■ TASK DETAILS ■
Write out the lines from the line with "Given: Open the Get started page" to the line with "Looking at the screenshot, I should tap(38, 37).", both included, leaving the pictures out.

■ INPUT RECORDS ■
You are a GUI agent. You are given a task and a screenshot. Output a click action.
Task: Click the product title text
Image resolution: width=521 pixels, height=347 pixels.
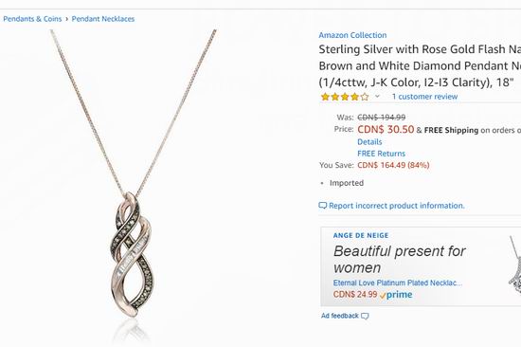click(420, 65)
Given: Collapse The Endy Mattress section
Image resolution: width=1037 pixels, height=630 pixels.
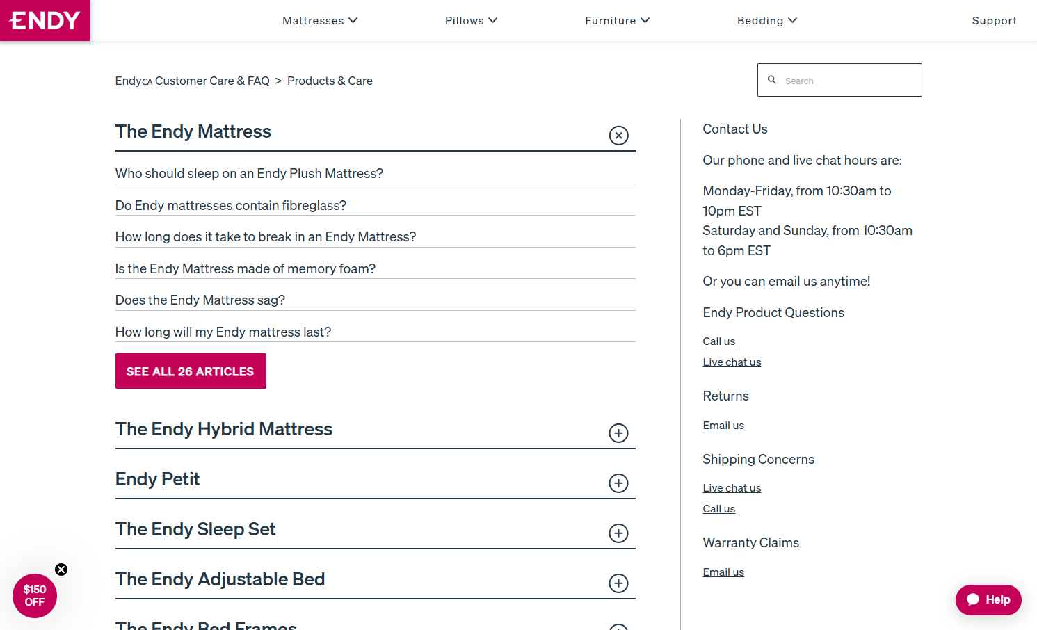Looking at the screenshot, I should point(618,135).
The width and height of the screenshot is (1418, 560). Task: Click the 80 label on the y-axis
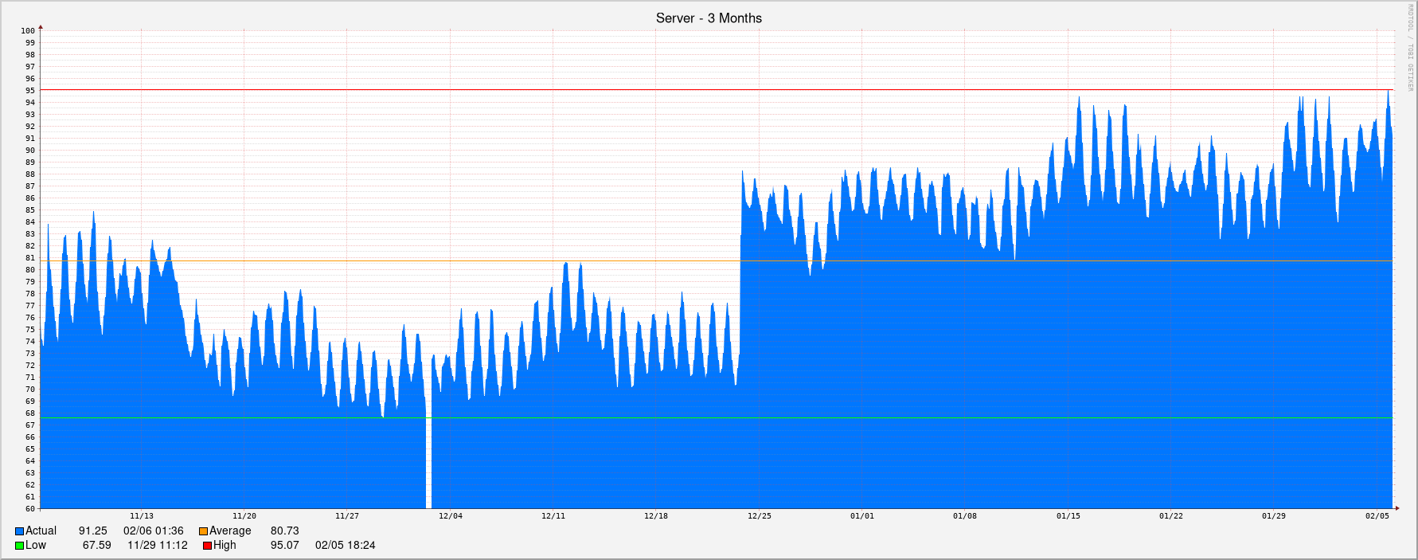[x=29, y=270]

* * *

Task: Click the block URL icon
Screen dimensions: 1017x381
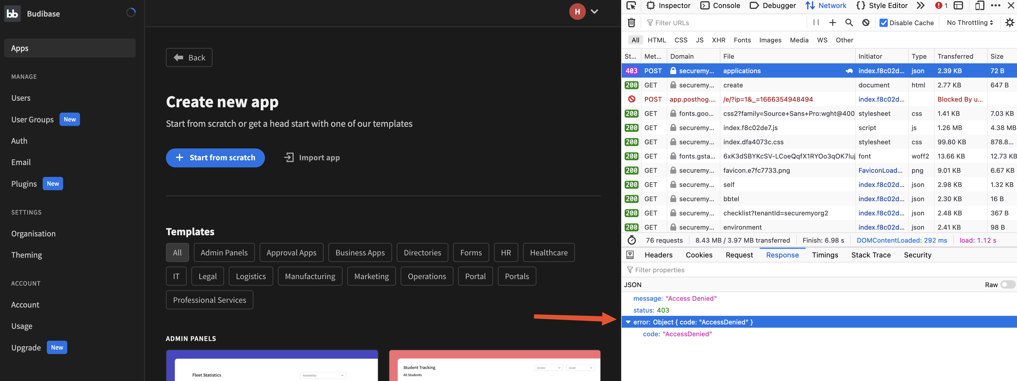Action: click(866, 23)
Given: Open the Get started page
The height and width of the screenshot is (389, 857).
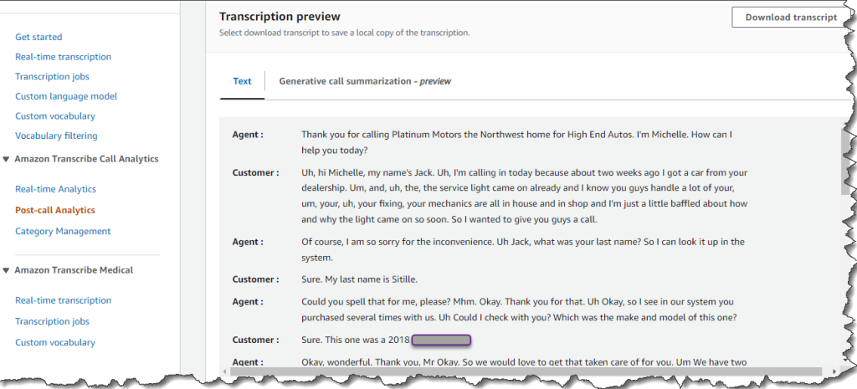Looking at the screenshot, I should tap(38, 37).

* * *

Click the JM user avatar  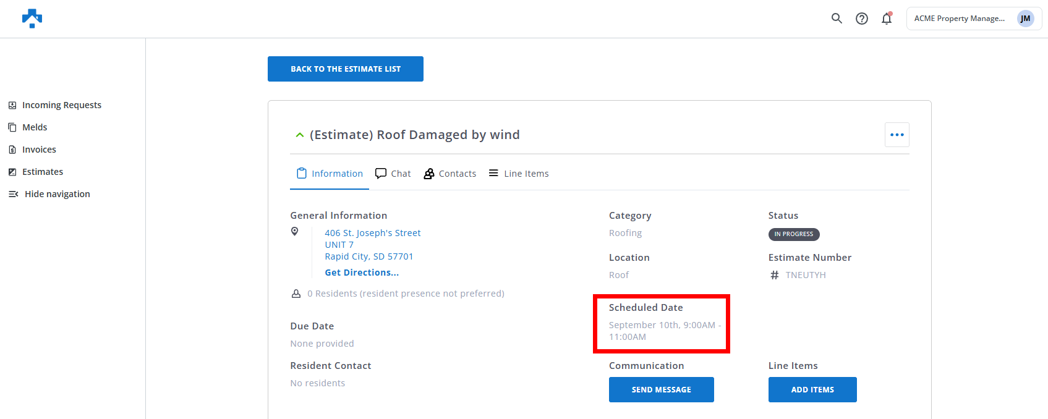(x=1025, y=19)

■ CORRECT OUTPUT ■
Given: Open the Get started page
The height and width of the screenshot is (389, 857).
Looking at the screenshot, I should tap(38, 37).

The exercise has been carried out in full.